**What to do**:
In the entries below, filter for the word "computer" and copy every matching line.

Stored data entries:
•••
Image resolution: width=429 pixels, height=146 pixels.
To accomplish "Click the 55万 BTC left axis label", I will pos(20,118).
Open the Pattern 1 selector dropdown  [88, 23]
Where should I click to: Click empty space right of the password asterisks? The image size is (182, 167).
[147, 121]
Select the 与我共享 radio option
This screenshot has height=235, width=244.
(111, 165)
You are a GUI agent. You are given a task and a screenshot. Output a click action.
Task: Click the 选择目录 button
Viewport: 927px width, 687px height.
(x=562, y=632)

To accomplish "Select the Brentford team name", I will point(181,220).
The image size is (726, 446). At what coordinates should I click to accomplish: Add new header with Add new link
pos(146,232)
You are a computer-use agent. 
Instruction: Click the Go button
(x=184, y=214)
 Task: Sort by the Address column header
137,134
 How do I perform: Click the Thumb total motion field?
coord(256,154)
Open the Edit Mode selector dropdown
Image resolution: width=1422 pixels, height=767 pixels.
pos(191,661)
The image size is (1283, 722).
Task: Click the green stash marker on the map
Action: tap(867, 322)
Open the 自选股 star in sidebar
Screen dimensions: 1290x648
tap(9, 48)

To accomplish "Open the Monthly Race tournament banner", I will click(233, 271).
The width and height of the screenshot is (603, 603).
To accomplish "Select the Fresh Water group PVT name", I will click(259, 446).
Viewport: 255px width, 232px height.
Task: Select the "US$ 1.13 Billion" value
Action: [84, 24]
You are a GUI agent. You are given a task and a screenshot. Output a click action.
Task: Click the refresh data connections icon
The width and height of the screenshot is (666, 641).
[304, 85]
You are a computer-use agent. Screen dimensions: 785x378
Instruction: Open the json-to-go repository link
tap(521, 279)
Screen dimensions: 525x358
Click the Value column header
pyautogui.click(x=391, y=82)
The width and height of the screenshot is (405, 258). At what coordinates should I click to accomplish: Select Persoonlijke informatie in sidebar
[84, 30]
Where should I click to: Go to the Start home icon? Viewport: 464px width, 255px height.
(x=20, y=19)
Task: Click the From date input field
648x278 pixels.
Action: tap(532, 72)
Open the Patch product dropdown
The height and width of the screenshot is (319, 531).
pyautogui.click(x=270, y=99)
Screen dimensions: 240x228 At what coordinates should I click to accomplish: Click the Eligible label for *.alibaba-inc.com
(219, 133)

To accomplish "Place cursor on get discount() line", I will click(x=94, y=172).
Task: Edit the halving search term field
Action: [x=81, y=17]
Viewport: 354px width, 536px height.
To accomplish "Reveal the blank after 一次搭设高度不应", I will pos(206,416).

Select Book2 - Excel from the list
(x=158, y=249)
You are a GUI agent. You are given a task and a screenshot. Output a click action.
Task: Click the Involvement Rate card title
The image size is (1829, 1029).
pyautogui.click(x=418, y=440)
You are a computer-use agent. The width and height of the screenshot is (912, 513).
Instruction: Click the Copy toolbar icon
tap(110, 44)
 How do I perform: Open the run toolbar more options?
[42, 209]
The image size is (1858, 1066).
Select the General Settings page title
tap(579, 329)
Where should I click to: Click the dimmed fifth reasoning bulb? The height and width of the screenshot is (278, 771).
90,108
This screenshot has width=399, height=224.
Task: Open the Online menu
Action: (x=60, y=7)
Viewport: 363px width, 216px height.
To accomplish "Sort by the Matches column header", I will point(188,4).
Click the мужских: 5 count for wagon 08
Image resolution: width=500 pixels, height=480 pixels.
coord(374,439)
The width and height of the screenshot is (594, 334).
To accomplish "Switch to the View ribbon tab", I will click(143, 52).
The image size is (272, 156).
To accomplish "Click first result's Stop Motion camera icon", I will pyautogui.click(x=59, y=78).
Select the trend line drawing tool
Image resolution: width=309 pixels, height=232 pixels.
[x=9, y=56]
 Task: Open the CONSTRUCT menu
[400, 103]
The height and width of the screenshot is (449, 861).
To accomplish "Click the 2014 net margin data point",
•••
**Result of the task**:
You are a computer-use agent. 
You are a computer-use agent. Screen dimensions: 785x378
You are a computer-use agent. The width and height of the screenshot is (912, 513).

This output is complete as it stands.